POLICIESRADIUS (tab)

The POLICIES > RADIUS tab is used to manage RADIUS settings for the policy.

Do not change the Supported Protocols settings in a production environment.

Table: POLICIESRADIUS tab
Field name Description
Supported Protocols

Select the protocol group from the drop-down list.

Possible values:

  • Default. Use the setting of the parent policy.
  • Any. Any RADIUS protocol suggested by the client, whether for wireless or non-wireless, may be used.

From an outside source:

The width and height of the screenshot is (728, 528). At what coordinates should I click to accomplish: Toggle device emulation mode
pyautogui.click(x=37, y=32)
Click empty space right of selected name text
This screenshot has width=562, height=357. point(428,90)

  • Secure. Enable all of the following EAP or PEAP protocols::

    • EAP-TTLSv0
    • PEAPv0
    • PEAPv1

  • Custom. Select one or more of the following protocols:

    • EAP-TTLSv0
    • PEAP v0
    • PEAP v1
    • PAP
    • CHAP
    • MSCHAP
    • MSCHAP2
    • VASCO-Specific
Wireless Session Lifetime

The length of time a machine may be connected before a fast-reconnect is required (in seconds).

Two RADIUS return attributes are returned to the WAP with an Access-Accept:

  • Session-Timeout (value: Wireless Session Lifetime)
  • Terminate-Action (value: RADIUS-Request)

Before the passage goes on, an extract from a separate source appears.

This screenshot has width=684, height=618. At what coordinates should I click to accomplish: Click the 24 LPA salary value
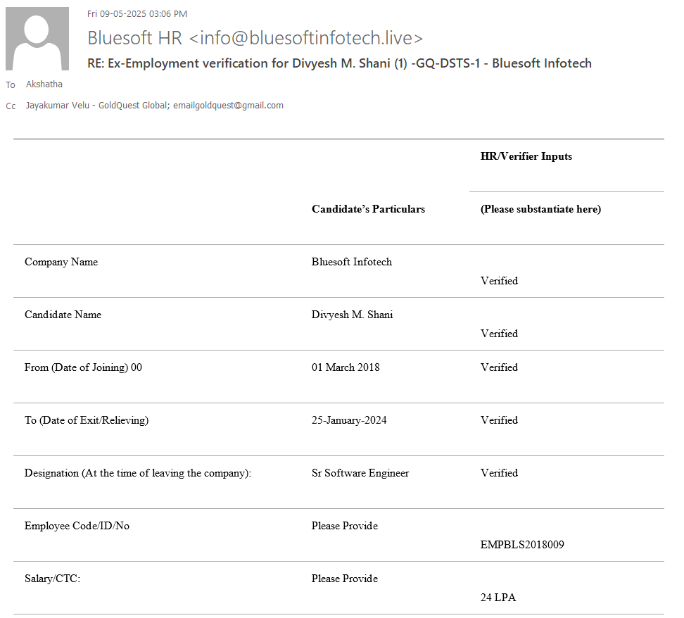[x=498, y=598]
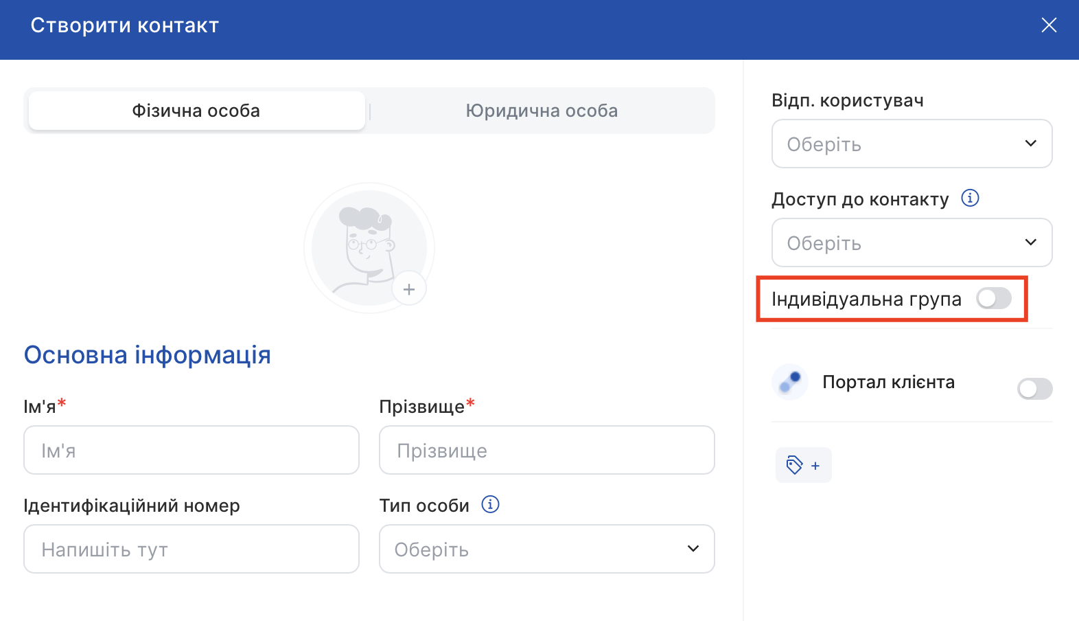Click the Ім'я input field
Screen dimensions: 1079x621
[192, 450]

The used WAP may not support these attributes, and may use its own configured defaults.

Default value: 3600 (1 hour)
TLS Session Settings
TLS Session Lifetime

The length of time allowed before a full authentication, including the user supplying an OTP, is required (in seconds).

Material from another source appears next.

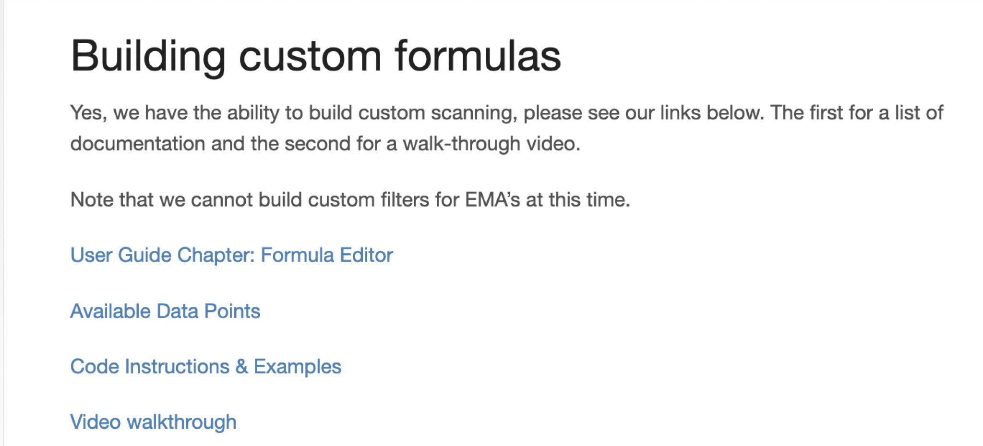This screenshot has height=446, width=983.
Task: Click "Examples" in the Code Instructions link
Action: click(x=297, y=367)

Possible values: 36002147483647

Default value: 86400.
Max. Fast Reconnect Count

The maximum number of fast reconnects allowed between full OTP authentications, including the user supplying an OTP.

Possible values:

  • Default. Use the setting of the parent policy.
  • Limited. Enter a maximum value in the box below.
  • Unlimited. Allow unlimited fast reconnects within the TLS session lifetime.

Default value: 48

If roaming wireless connections will be in use, the Max. Fast Reconnect Count setting should be set higher than if static wireless connections are used.

If any of these values have static settings on your access point, the values set here will be overridden.